2/  Poverty line = food poverty line / (fe/te), where fe and te are the food expenditure and total expenditure of the poor group; the poor group may be plus or minus 10 percentiles of the previous poverty line in the income expenditure distribution. The fact is that 0<fe/te<1 tends to impart more volatility or instability on the poverty line than if the poverty line is computed as the sum of the food poverty line and the expenditures for a bundle of essential nonfood items.

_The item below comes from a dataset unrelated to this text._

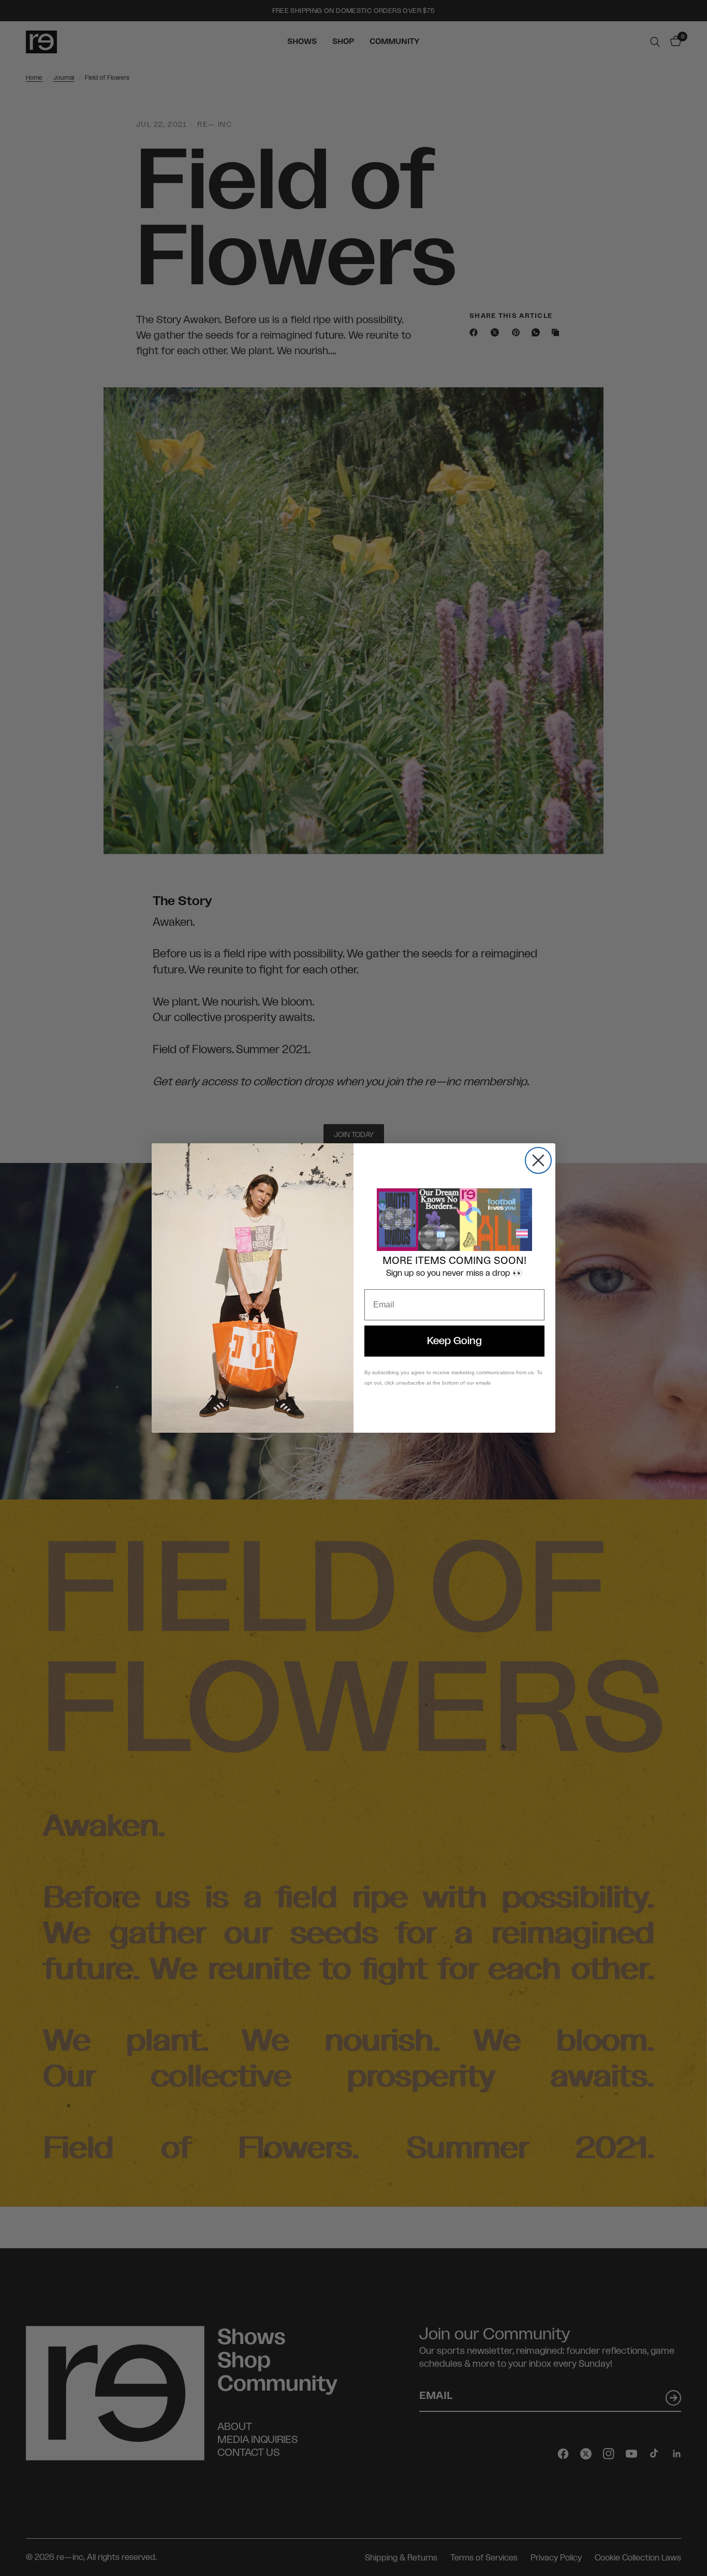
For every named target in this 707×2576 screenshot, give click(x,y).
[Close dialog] (538, 1160)
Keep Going (454, 1341)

Box 2. 1984-1988 Poverty Incidence Indonesia and the Philippines

In the 1980s, Indonesia and the Philippines were very similar in many respects based on their socioeconomic indicators. However, their headcount ratios showed an astonishing difference of 37 percentage points, with Indonesian estimates pointing to a much lower poverty incidence. A study that reviewed the methodologies used by the two countries in deriving their poverty estimates revealed that the way the nonfood component was computed in the poverty line contributed largely to the discrepancy (Asra and Virola 1992). In Indonesia, the Central Bureau of Statistics used a certain percentage of the food poverty line to account for the nonfood component. The percentage adjustment was derived as the proportion of the expenditure on a fixed bundle of basic nonfood items to total expenditure of the class where the food poverty line lies. In the Philippines, the total poverty line was calculated by dividing the food poverty line with the ratio of food expenditure to total expenditure. Indonesia's poverty line was 11 percent more than the food poverty line while it was 87 percent for the Philippines. Using the survey records, the study then recalculated Indonesia's poverty incidence by adopting as closely as possible the methodology used by the Philippines. The results showed that only between 4 and 8 percentage points separated the two estimates. This underscored the risks in comparing the countries' poverty estimates, as well as the need for caution in interpreting and using the countries' own estimates.

The World Bank has proposed $1/person/day at 1985 PPP prices as an international poverty line (World Bank 1990, Ravallion et al. 1991). The idea has gained the attention of analysts and international agencies because of its pioneering nature. However, it is not clear whether it has gained acceptance in individual countries. Some familiarity with its beginning and empirical underpinning could help potential users decide on its merits. The starting points are the countries' poverty lines that were converted to a common currency using PPP indexes based on consumption data in 1985 prices, indicated as z in $/person/month. The mean per capita private consumption, indicated as u (also in $/person/month in 1985 PPP prices), were likewise derived from the individual countries' national accounts data. Ordinary least squares regression of log(z) on (u and u2) provided a good fit to the data. Assuming that the u's are reasonably accurate, their strong empirical relationship with the z's implies that the z's are accurate as well. Somalia and India are at the bottom of this relationship, with z at $23/person/month, which may be interpreted as the line of extreme absolute poverty; further up the regression line is a group of countries (Bangladesh, Indonesia, Kenya, Morocco, Nepal, and Tanzania) that clusters around $31/person/month, a more generous and representative absolute poverty line. The next step is to fit a Lorenz curve on the monthly income or expenditure (survey) data of each country, likewise adjusted to 1985 prices, and then estimate the headcount ratio corresponding to $31/person/month (or any income point) or $1/person/day.

Headcount ratios from national poverty lines of DMCs and the corresponding estimates based on the $1/person/day definition are shown in Table 3 and Figure 2. Deviations from the 45-degree line of perfect match are naturally expected because, while the international poverty line is constant, the national poverty lines vary according to the local perceptions of what poverty means and the methods used to quantify it. Still, interesting observations emerge. The majority of the points fall below the 45-degree line, indicating that national estimates exceed the $1/person/day estimates, and often by considerable margins. A conspicuous exception is the PRC in 1995, in which the international poverty line gave an estimated poverty incidence (22 percent) at 3.5 times the national estimate (6 percent). In India, the international estimate (47 percent) was likewise 12 percentage points higher than the national estimate (35 percent).3/ Conspicuously large deviations appear on the other side as well, including Kazakhstan (35 percent national estimate versus less than 2 percent international estimate), Sri Lanka (35 percent versus 4 percent), Pakistan (34 percent versus 12 percent), and Thailand (13 percent versus less than 2 percent).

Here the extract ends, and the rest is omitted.